[START Records for the exercise]

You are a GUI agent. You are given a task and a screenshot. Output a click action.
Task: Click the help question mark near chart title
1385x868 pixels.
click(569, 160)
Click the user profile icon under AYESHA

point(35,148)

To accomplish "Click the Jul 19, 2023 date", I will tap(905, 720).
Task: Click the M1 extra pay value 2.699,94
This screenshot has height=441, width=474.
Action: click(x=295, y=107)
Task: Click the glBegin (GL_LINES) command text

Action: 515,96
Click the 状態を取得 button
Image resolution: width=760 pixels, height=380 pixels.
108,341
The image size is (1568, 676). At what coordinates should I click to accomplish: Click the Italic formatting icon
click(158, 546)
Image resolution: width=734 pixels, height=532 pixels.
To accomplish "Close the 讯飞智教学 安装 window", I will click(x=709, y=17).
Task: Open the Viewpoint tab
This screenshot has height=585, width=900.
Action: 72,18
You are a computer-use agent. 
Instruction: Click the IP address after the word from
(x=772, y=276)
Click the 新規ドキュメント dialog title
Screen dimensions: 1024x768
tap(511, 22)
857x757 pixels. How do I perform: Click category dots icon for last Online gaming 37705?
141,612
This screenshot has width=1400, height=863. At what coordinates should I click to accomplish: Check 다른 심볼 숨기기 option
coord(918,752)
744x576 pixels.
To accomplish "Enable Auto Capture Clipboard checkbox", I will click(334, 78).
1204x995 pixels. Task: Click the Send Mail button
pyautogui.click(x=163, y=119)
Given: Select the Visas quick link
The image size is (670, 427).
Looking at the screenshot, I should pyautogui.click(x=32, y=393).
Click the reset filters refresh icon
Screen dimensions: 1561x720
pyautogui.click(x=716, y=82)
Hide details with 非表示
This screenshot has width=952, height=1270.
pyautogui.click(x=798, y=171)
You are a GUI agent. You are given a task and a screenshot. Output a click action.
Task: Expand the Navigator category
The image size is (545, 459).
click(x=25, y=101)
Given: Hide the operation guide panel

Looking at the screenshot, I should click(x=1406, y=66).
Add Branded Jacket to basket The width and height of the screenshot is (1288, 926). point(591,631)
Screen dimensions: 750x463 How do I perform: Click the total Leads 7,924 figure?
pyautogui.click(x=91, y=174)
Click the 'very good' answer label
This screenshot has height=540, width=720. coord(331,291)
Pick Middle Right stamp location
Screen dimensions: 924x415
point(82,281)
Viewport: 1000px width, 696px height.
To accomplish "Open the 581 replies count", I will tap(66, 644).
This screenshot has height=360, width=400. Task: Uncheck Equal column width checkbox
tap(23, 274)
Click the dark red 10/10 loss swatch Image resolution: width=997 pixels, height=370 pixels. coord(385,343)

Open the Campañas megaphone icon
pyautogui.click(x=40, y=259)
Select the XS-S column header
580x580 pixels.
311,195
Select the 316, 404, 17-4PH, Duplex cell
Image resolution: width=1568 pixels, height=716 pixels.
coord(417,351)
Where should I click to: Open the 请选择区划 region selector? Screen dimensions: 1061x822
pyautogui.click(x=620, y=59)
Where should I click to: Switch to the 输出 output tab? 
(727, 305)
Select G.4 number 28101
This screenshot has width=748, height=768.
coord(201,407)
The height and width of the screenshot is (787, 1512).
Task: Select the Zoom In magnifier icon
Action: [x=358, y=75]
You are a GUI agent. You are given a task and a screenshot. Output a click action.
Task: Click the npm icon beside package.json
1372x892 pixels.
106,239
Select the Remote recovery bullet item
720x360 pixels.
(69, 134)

[END Records for the exercise]

■ What you should do:
Render every line of the data above as a numbered list, leaving out the blank lines.

■ Completed exercise:
1. You are a GUI agent. You are given a task and a screenshot. Output a click action.
2. Task: Click the help question mark near chart title
3. 1385x868 pixels.
4. click(569, 160)
5. Click the user profile icon under AYESHA
6. point(35,148)
7. To accomplish "Click the Jul 19, 2023 date", I will tap(905, 720).
8. Task: Click the M1 extra pay value 2.699,94
9. This screenshot has height=441, width=474.
10. Action: click(x=295, y=107)
11. Task: Click the glBegin (GL_LINES) command text
12. Action: 515,96
13. Click the 状態を取得 button
14. Image resolution: width=760 pixels, height=380 pixels.
15. 108,341
16. The image size is (1568, 676). At what coordinates should I click to accomplish: Click the Italic formatting icon
17. click(158, 546)
18. Image resolution: width=734 pixels, height=532 pixels.
19. To accomplish "Close the 讯飞智教学 安装 window", I will click(x=709, y=17).
20. Task: Open the Viewpoint tab
21. This screenshot has height=585, width=900.
22. Action: 72,18
23. You are a computer-use agent. 
24. Instruction: Click the IP address after the word from
25. (x=772, y=276)
26. Click the 新規ドキュメント dialog title
27. Screen dimensions: 1024x768
28. tap(511, 22)
29. 857x757 pixels. How do I perform: Click category dots icon for last Online gaming 37705?
30. 141,612
31. This screenshot has width=1400, height=863. At what coordinates should I click to accomplish: Check 다른 심볼 숨기기 option
32. coord(918,752)
33. 744x576 pixels.
34. To accomplish "Enable Auto Capture Clipboard checkbox", I will click(334, 78).
35. 1204x995 pixels. Task: Click the Send Mail button
36. pyautogui.click(x=163, y=119)
37. Given: Select the Visas quick link
38. The image size is (670, 427).
39. Looking at the screenshot, I should pyautogui.click(x=32, y=393).
40. Click the reset filters refresh icon
41. Screen dimensions: 1561x720
42. pyautogui.click(x=716, y=82)
43. Hide details with 非表示
44. This screenshot has width=952, height=1270.
45. pyautogui.click(x=798, y=171)
46. You are a GUI agent. You are given a task and a screenshot. Output a click action.
47. Task: Expand the Navigator category
48. The image size is (545, 459).
49. click(x=25, y=101)
50. Given: Hide the operation guide panel
51. Looking at the screenshot, I should click(x=1406, y=66).
52. Add Branded Jacket to basket The width and height of the screenshot is (1288, 926). point(591,631)
53. Screen dimensions: 750x463 How do I perform: Click the total Leads 7,924 figure?
54. pyautogui.click(x=91, y=174)
55. Click the 'very good' answer label
56. This screenshot has height=540, width=720. coord(331,291)
57. Pick Middle Right stamp location
58. Screen dimensions: 924x415
59. point(82,281)
60. Viewport: 1000px width, 696px height.
61. To accomplish "Open the 581 replies count", I will tap(66, 644).
62. This screenshot has height=360, width=400. Task: Uncheck Equal column width checkbox
63. tap(23, 274)
64. Click the dark red 10/10 loss swatch Image resolution: width=997 pixels, height=370 pixels. coord(385,343)
65. Open the Campañas megaphone icon
66. pyautogui.click(x=40, y=259)
67. Select the XS-S column header
68. 580x580 pixels.
69. 311,195
70. Select the 316, 404, 17-4PH, Duplex cell
71. Image resolution: width=1568 pixels, height=716 pixels.
72. coord(417,351)
73. Where should I click to: Open the 请选择区划 region selector? Screen dimensions: 1061x822
74. pyautogui.click(x=620, y=59)
75. Where should I click to: Switch to the 输出 output tab? 
76. (727, 305)
77. Select G.4 number 28101
78. This screenshot has width=748, height=768.
79. coord(201,407)
80. The height and width of the screenshot is (787, 1512).
81. Task: Select the Zoom In magnifier icon
82. Action: [x=358, y=75]
83. You are a GUI agent. You are given a task and a screenshot. Output a click action.
84. Task: Click the npm icon beside package.json
85. 1372x892 pixels.
86. 106,239
87. Select the Remote recovery bullet item
88. 720x360 pixels.
89. (69, 134)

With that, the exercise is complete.